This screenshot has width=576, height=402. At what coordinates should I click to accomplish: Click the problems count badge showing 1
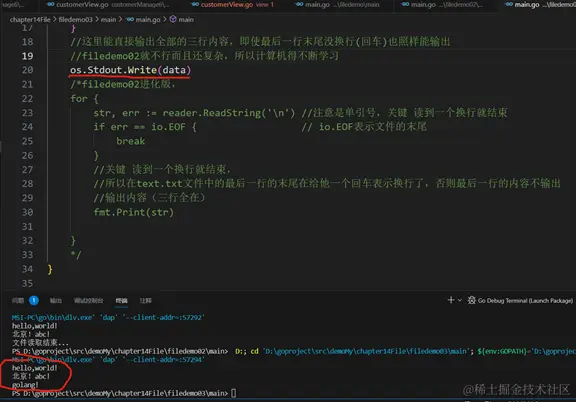(34, 300)
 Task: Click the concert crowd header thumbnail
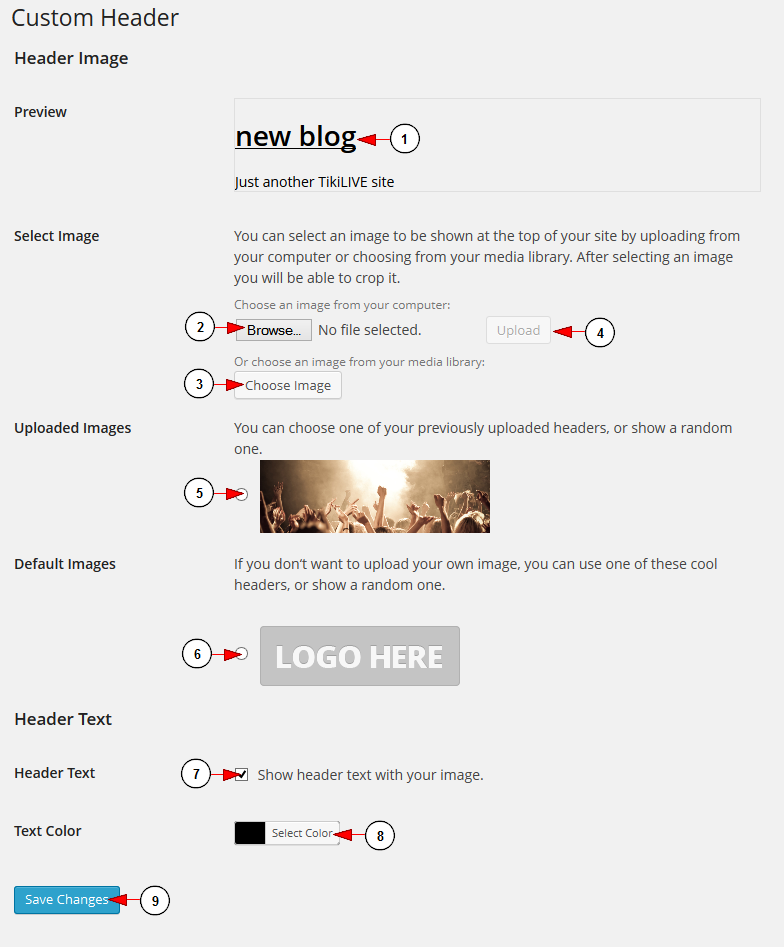click(374, 496)
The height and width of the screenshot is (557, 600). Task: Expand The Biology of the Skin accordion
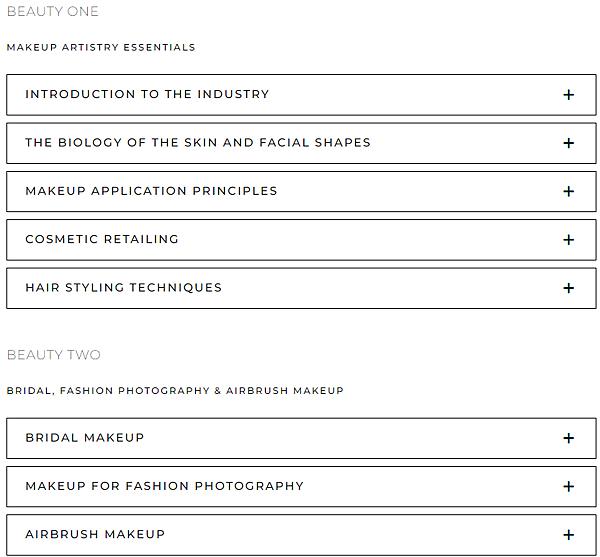[x=198, y=143]
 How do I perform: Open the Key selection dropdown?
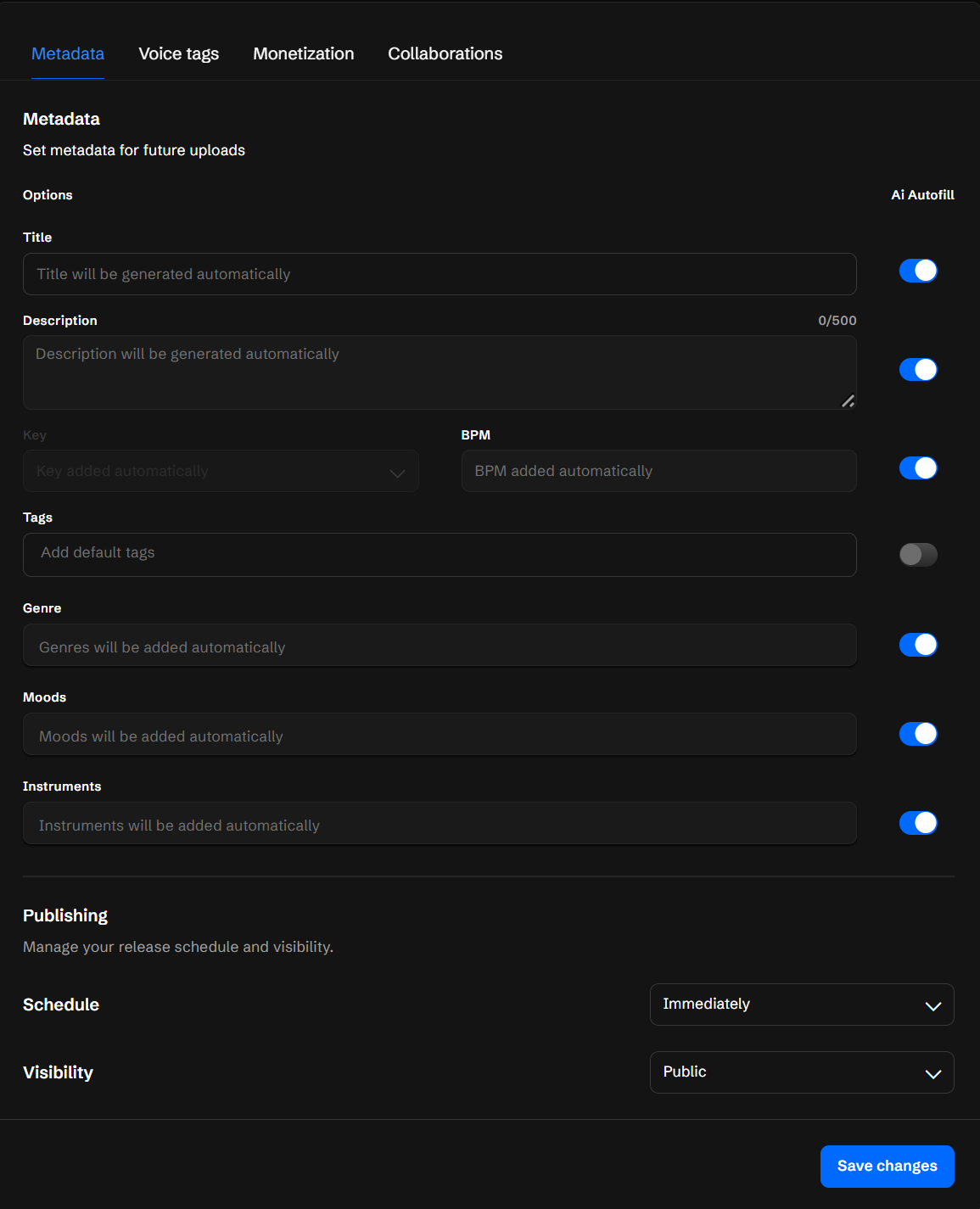coord(221,472)
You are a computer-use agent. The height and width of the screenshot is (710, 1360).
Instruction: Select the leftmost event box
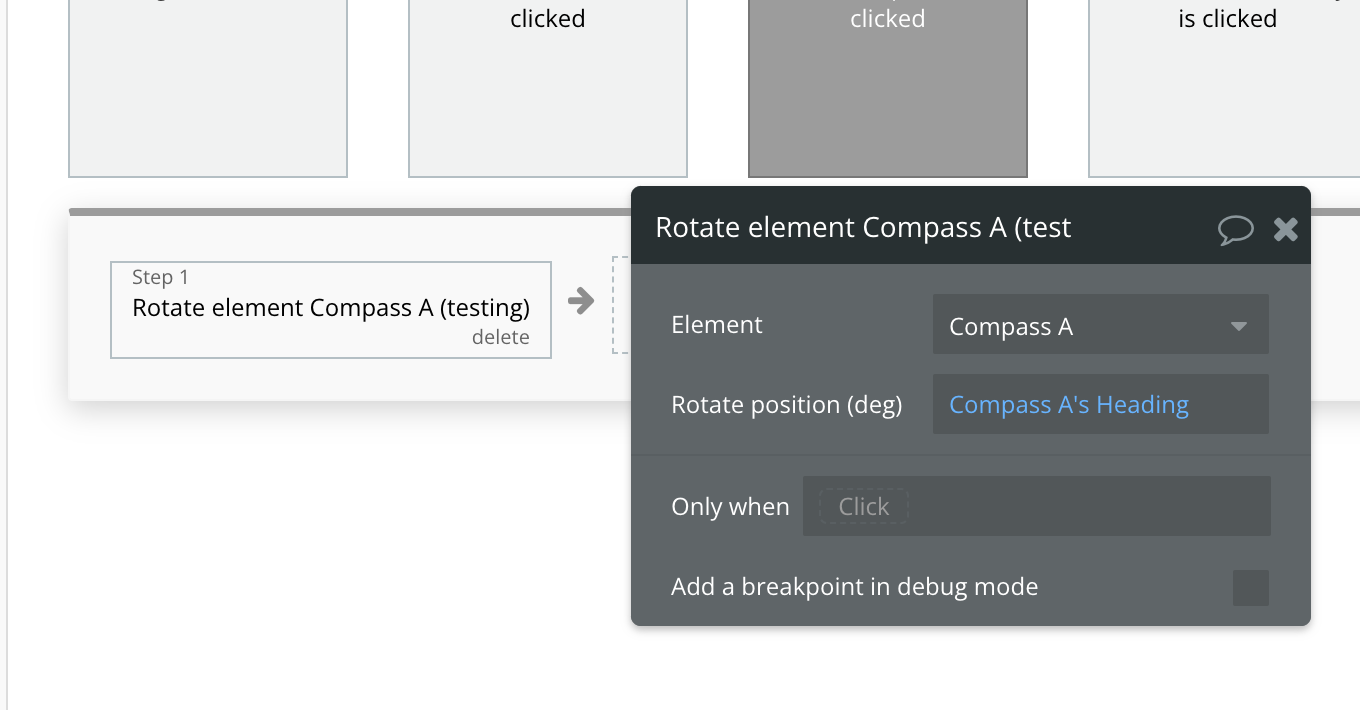pyautogui.click(x=207, y=88)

● ● ● ● ● ● ●

PROBLEM DESCRIPTION: What is needed here is an exact transcript of the data above, pictures excluded.

ANSWER SECTION:
This screenshot has width=576, height=402. At what coordinates should I click to accomplish: Click the problems count badge showing 1
(34, 300)
 Task: Click the concert crowd header thumbnail
click(374, 496)
The height and width of the screenshot is (557, 600). Task: Expand The Biology of the Skin accordion
[x=198, y=143]
 How do I perform: Open the Key selection dropdown?
coord(221,472)
You are a computer-use agent. The height and width of the screenshot is (710, 1360).
Instruction: Select the leftmost event box
pyautogui.click(x=207, y=88)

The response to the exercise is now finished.